What lines of the data below hold the string "pixels"? Copy each one out.

The data:
────────────────────────────────────────

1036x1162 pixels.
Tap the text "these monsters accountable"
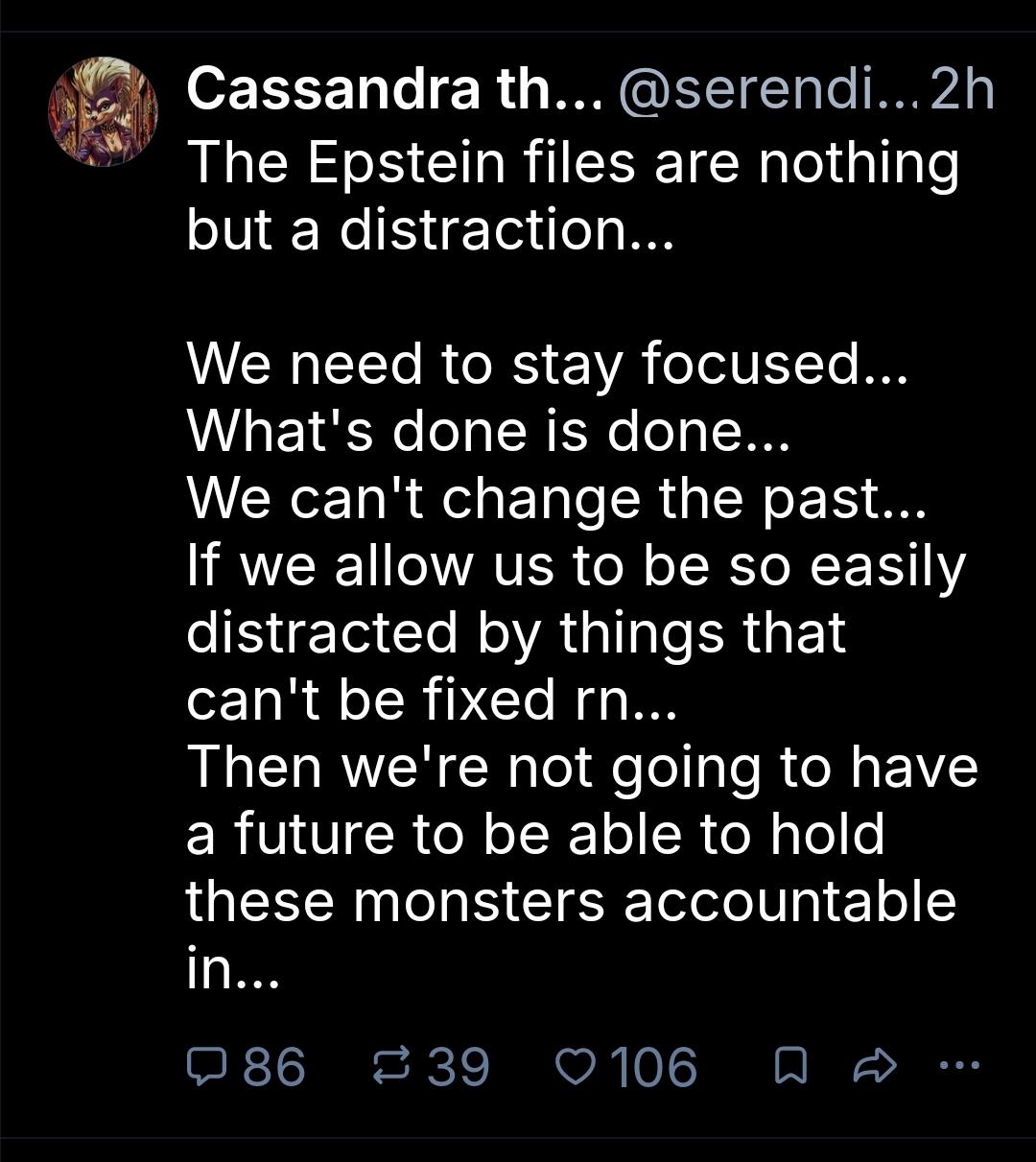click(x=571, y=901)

────────────────────────────────────────

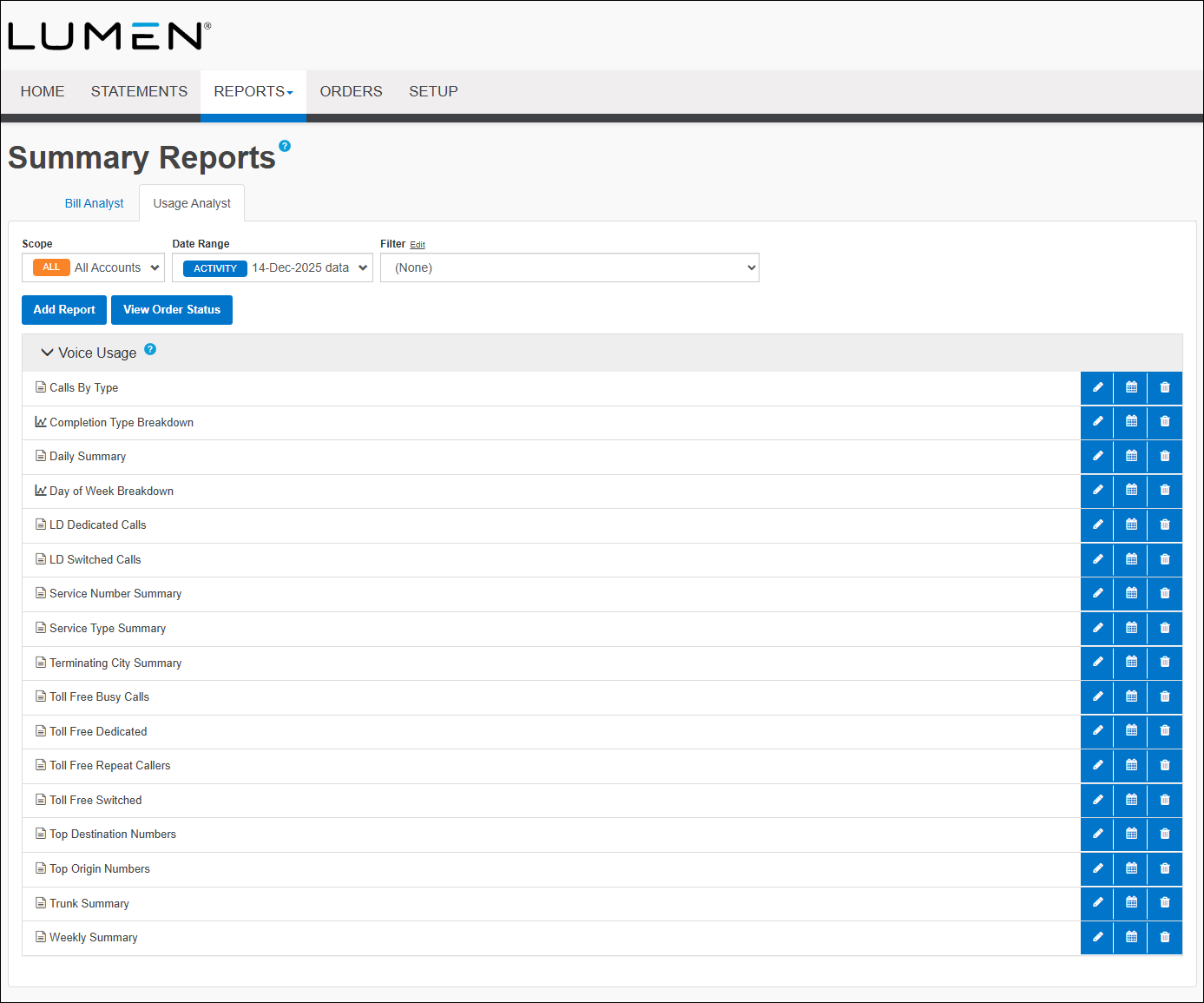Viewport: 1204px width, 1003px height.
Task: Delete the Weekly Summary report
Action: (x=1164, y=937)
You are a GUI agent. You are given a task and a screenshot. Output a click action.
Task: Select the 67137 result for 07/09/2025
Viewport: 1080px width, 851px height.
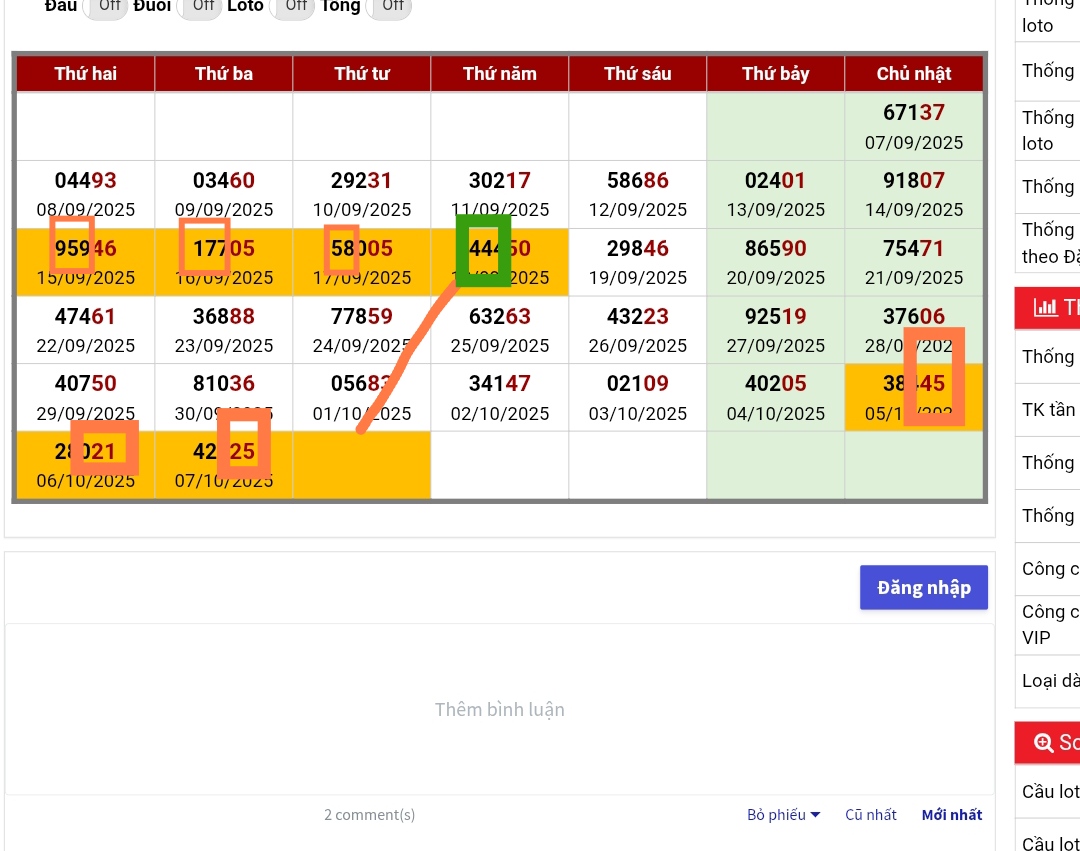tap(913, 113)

────────────────────────────────────────

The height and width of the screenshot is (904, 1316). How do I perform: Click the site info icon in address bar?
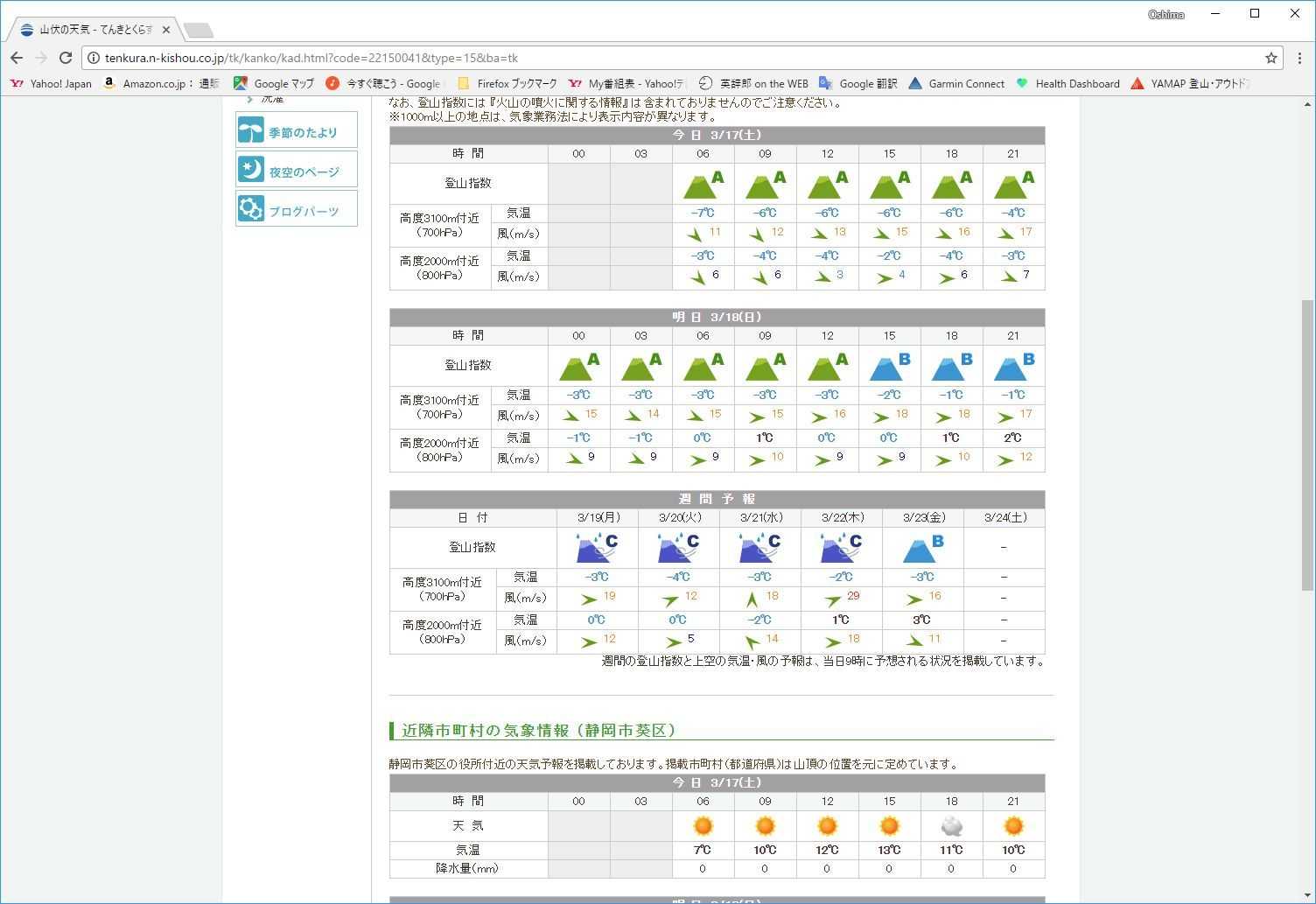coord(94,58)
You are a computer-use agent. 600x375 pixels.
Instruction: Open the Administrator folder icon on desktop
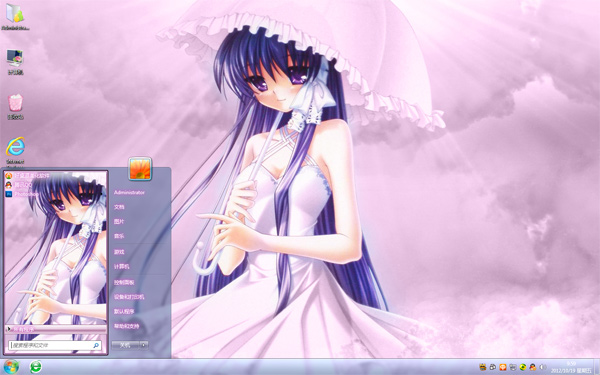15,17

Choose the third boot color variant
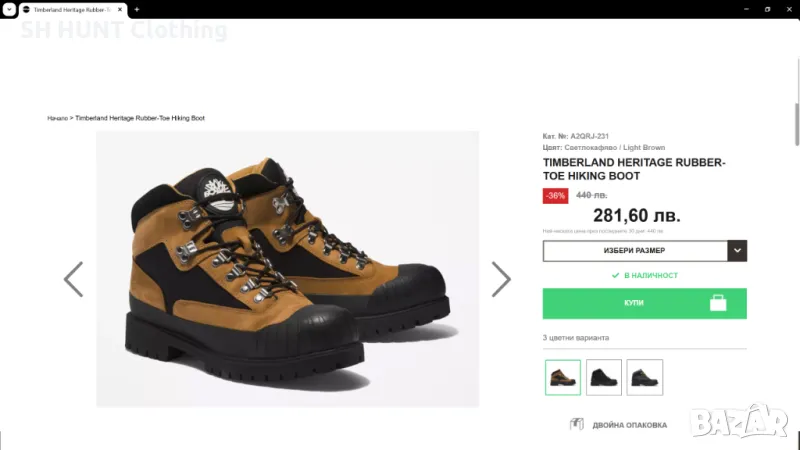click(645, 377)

────────────────────────────────────────

Result:
1036x1162 pixels.
You are a computer-use agent. 600x375 pixels.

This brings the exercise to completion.